╭─ TEXT TO READ

First, take some preparatory steps:

1. Do your homework. What industries will be represented? What skills are they looking for in an employee? What positions are open? If you’re interested in breaking into one specific field, get a handle on which relevant firms will be in attendance and tailor your resume to their needs. If your interest is more general, research companies that might be of interest, and tailor several resumes. Never go in cold; you won’t be able to fudge a conversation with a company rep when you haven’t a clue about the company itself.

2. Resumes. Tailor them to whichever firm you’re interested in. Once you’ve done your homework, you’ll know which skills to play up and which to bypass.

3. Draft a list of specific questions, so as not to waste the employer’s time. This will convey your courtesy and focus – two highly marketable traits. Additionally, ready some answers to general questions employers will expect you to answer. Think along the lines of:

  • “So, tell me about yourself.”
  • “What can you contribute to our company?”
  • “What makes you interested in this job?”

╰─
╭─ SOURCE DATA

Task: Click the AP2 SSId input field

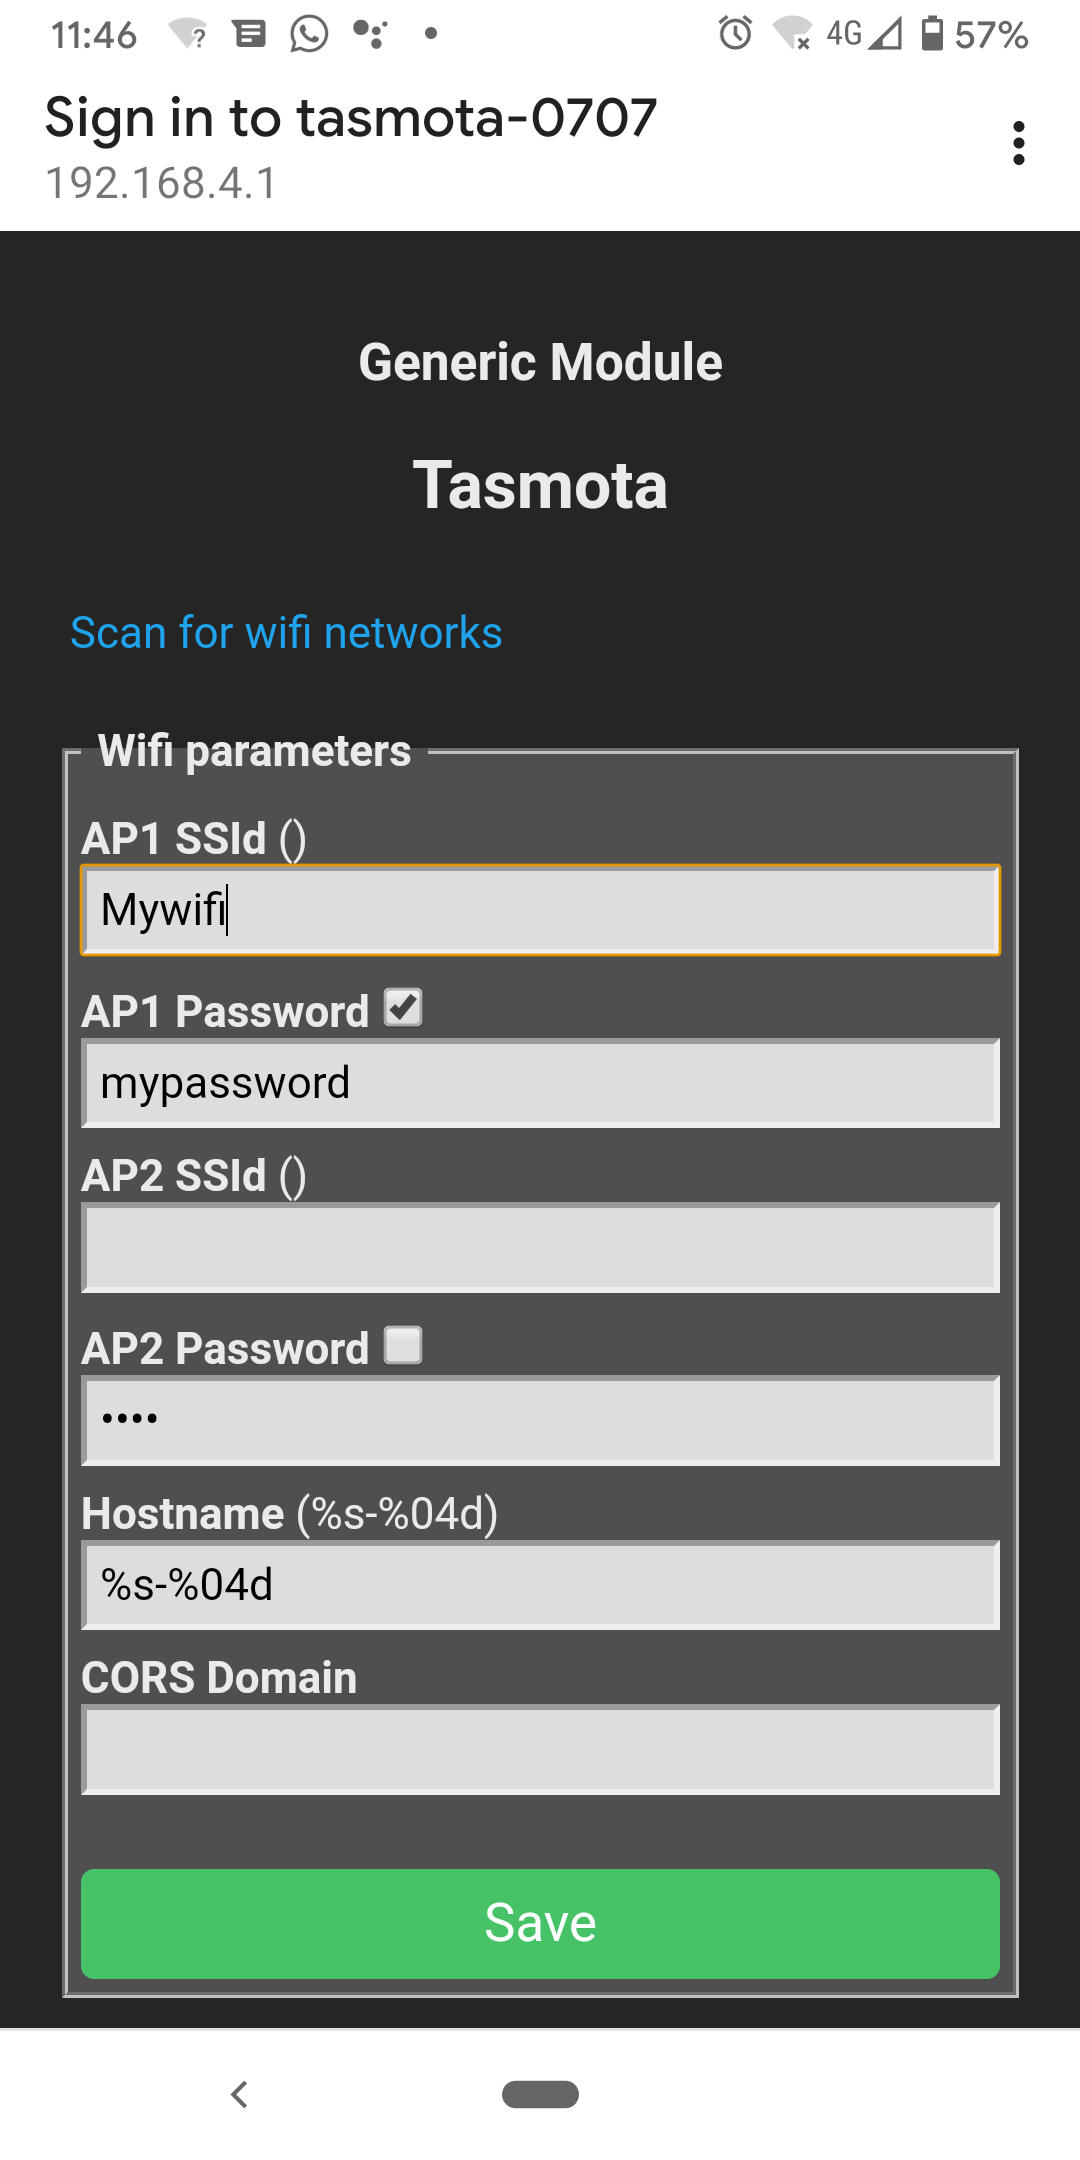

╰─

WHAT THIS EXERCISE ASKS:
1. According to the preparation tips, what two traits does drafting a list of specific questions show an employer?
2. Write the next part of the preparation tips, picking up after the last sample question.

THE REPLIES:
1. Courtesy and focus.

2.
4. Dress nicely. Except perhaps for Major League franchises, no one wants to hire an adult in a baseball hat. Business attire is the way to go — clean and sharp. Try to look more like a professional than a college student. Leave the backpack at home and replace it with a portfolio, or even a briefcase, if you have one. Stock it with notepaper, pens, resumes, business cards and, if need be, work samples.

Once at the fair, employ all the stuff you’re supposed to employ in an interview. Be direct, give a good handshake and proffer a polished resume and cover letter. Sell yourself. Take notes on every conversation for future reference, and to keep all the representatives in order. In other words, do everything you can to stand out in the mind of the employer. This includes following up afterwards. Be sure to ask for contact information during the talk, and send a note to thank the employer for his/her time and to restate your interest in the job.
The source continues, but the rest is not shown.